The oil industry has written stories that point fingers at their victims in the past – I am forced again to tell the story of tetraethyl leaded gasoline – the weapon employed to commit the worst crime in history. Leaded gasoline caused a hundred million premature deaths, and the lead poisoned brains of inner-city children has, according to many researchers, been the most likely reason for the several decades of increased violent crime in US cities during the 1960’s to the late 1990’s. The banning of tetraethyl (beginning incrementally in 1970) brought the crime rates down. The dominant US political narrative employed by Nixon, Reagan and Clinton, blamed spiking crime rates on super-predators (a euphemism for Black youth) who were fed into the burgeoning “prison industrial complex.”

History may not repeat itself, but “history just rhymes” we have been warned. Once again the oil industry and its political proxies have composed a narrative to blame their own horrific crimes on innocent scapegoats. Immigrants are being brought by the tens of thousands into brutal caged settings while the perpetrators of a looming planetary holocaust evade all consequences. We struggle to tell the story accurately – the legendary Climate activist, Roger Hallam pleads for us to use requisite language:

“There are certain words polite society forbids.

Genocide.
Collapse.
Treason.

Say them, and you are hysterical.

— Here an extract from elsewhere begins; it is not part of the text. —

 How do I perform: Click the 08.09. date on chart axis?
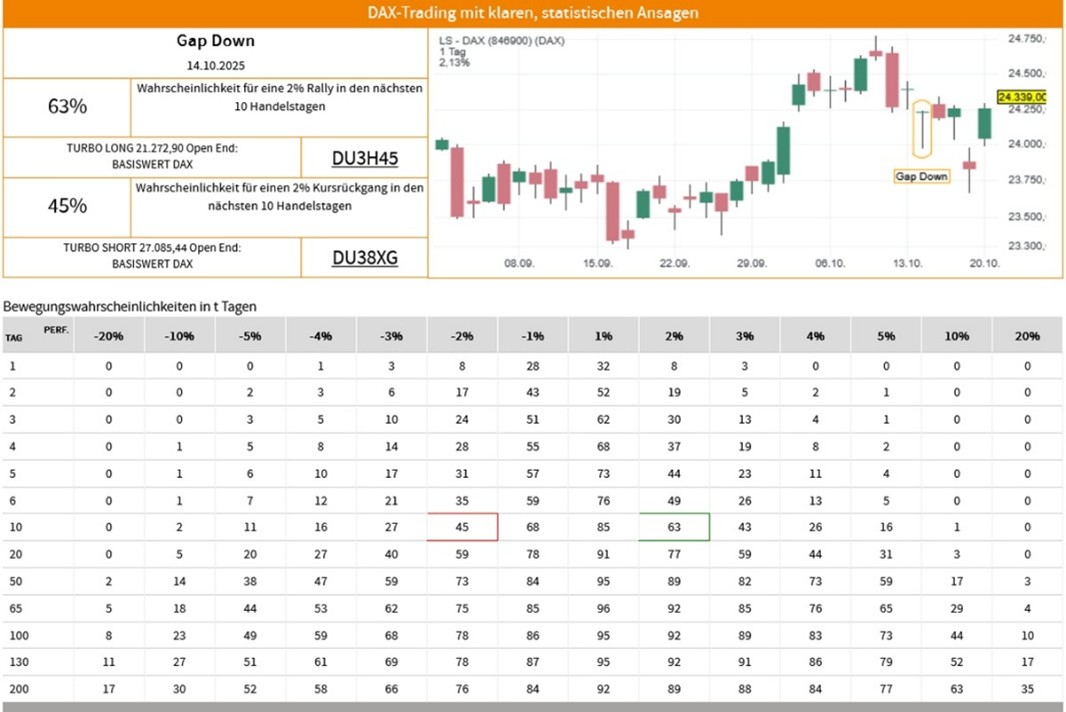click(x=518, y=262)
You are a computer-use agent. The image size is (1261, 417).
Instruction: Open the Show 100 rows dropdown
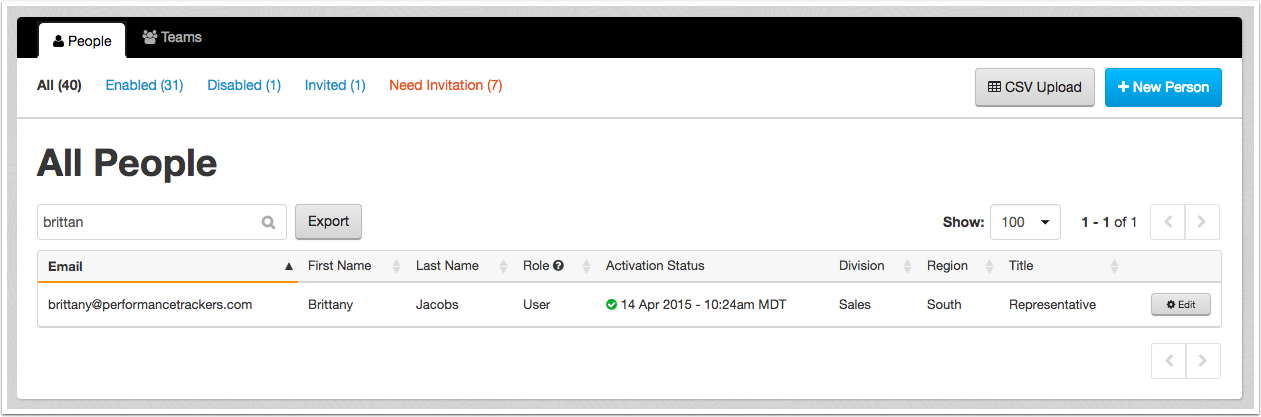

Extreme. Nuts.

But there comes a point in the life of a civilisation when refusing to use the correct word becomes the real extremism.

We are living through the greatest act of intergenerational violence in human history. The evidence is no longer scattered across obscure journals. It is in mainstream newspapers. Intelligence briefings. Government admissions.

The question is no longer whether the crisis is real. The question is whether we are prepared to describe what is happening with moral clarity.”

In line with Hallam’s exhortation to embrace “moral clarity,” we must understand the narrative predicament that we now suffer. A fascist coup, with no other specific description is terrible enough, but a fascist coup paid for and overseen by the fossil fuel industry aspires to do more than merely kill people and scarf up profits. The US environmental program ought to be seen as The Siberian Traps Large Igneous Province on steroids. The barest possibility of survival depends on regime change and the nationalization of the oil industry. Trump and his senile antics are a mere distraction while the oil industry raises its dagger.

Fossil fuels are the mother of capitalism – AI and tech industries consume vast quantities of oil – they are fossil fuel adjuncts. The US Military is the largest institutional consumer of fossil fuels on earth, but we must understand, as political writer, Grace Blakeley, observes, that the military is inexorably bound to fossil fuels in the manner of a composite entity. The military does not merely consume fossil fuels and pollute the dying planet, it fights wars to procure these fuels. Think of the oil/military industrial complex as the mother of death, the author of US fascism and the executioner of planet earth – then act accordingly.